2012 Enterprise Applications Survey, and those results were much the same in our 2011 and 2010 polls. These tasks were also cited as the most time-consuming ones respondents face, and here, too, results were nearly identical in 2011 and 2010.
One way businesses are coping with the challenge of upgrading and optimizing enterprise applications is to avoid customization. For their part, vendors are providing more options to configure applications for particular needs and industries. But in some cases, configuration options are getting so numerous and layered that they present challenges of their own
The difference between customization and configuration boils down to coding and development versus a vendor-supplied menu- or wizard-driven approach. When you develop custom code to change or extend functionality, there's always a chance the code won't work when the vendor introduces the next release, so extra validation steps are required. In the case of major upgrades, customization can be just as demanding and time-consuming as migrating to a whole new application, as broken functionality may have to be redeveloped from scratch.
As a result, some companies hold off on upgrades, weighing the benefits of new features against the pain of fixing broken customizations. In response, on-premises software vendors are increasingly embracing configuration, an approach used heavily in the software-as-a-service world, but IT shops used to the old way might be tempted to customize.
A better bet might be the cornerstone of the application strategy at Zebra Technologies, a supplier of bar code, receipt, kiosk, ID card, and RFID hardware and software. To wit: Avoid customization at all costs, a game plan that came about fairly recently. Until 2009, Zebra had 140 heavily customized legacy systems that didn't communicate well, says CIO Don O'Shea. That lineup included eight different Baan (now Infor) ERP deployments. When software broke or had to be upgraded, Zebra's own IT staff did the debugging and redeveloping, which stole attention from other projects. "In the old model, 80% of our staff time was dedicated to production support," O'Shea says. "Now 80% of the work is on new projects that bring value to the business."
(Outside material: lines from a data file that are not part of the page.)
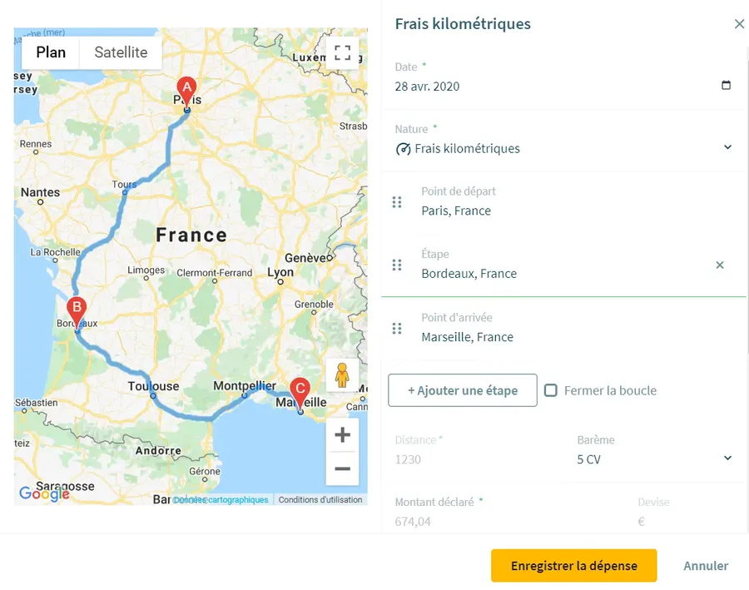Click the Annuler link
The image size is (749, 590).
pyautogui.click(x=706, y=566)
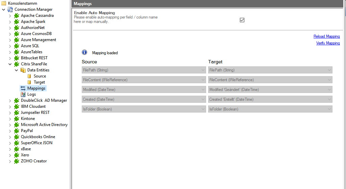Viewport: 346px width, 189px height.
Task: Click the Target database cylinder icon
Action: point(29,82)
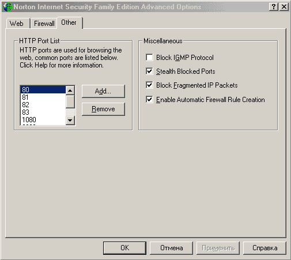Close the Advanced Options dialog
291x260 pixels.
284,7
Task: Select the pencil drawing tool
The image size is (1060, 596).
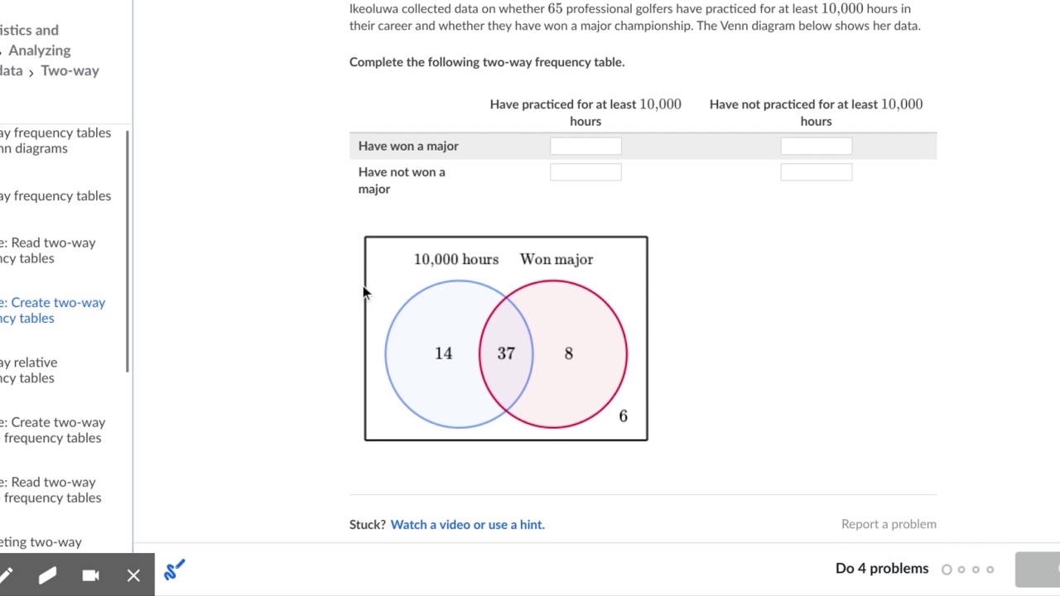Action: 7,575
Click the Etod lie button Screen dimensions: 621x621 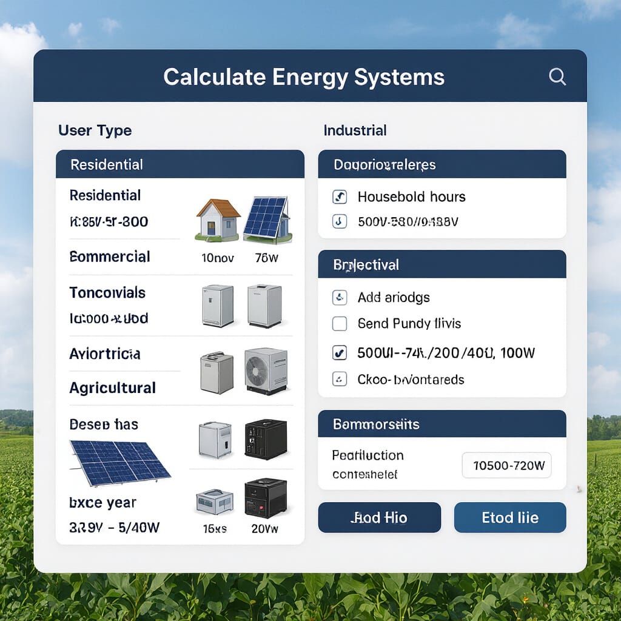click(509, 517)
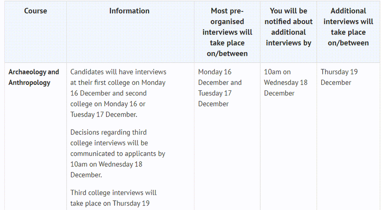Click 'interviews by' in the notification column header
The image size is (381, 210).
[288, 43]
That's an impressive flip. To get there, the company undertook a massive three-year rationalization and migration project that involved moves to Oracle E-Business Suite ERP, Siebel CRM, Oracle Advanced Supply Chain Planning, and Oracle Demantra demand planning software, along with Oracle Fusion Middleware and Oracle BI and performance management software.
The key has been having the discipline not to customize, O'Shea says. It might be tempting to add a few lines of code here and a handy gadget there, but customizations have a way of multiplying and adding up to trouble, particularly during upgrade cycles.
"We've lowered our support cost internally, and we're taking maximum advantage of Oracle support," O'Shea says, noting that there's never a question about the source of a problem. "We log a ticket and provide the details to Oracle support, and we get the fix back in a patch."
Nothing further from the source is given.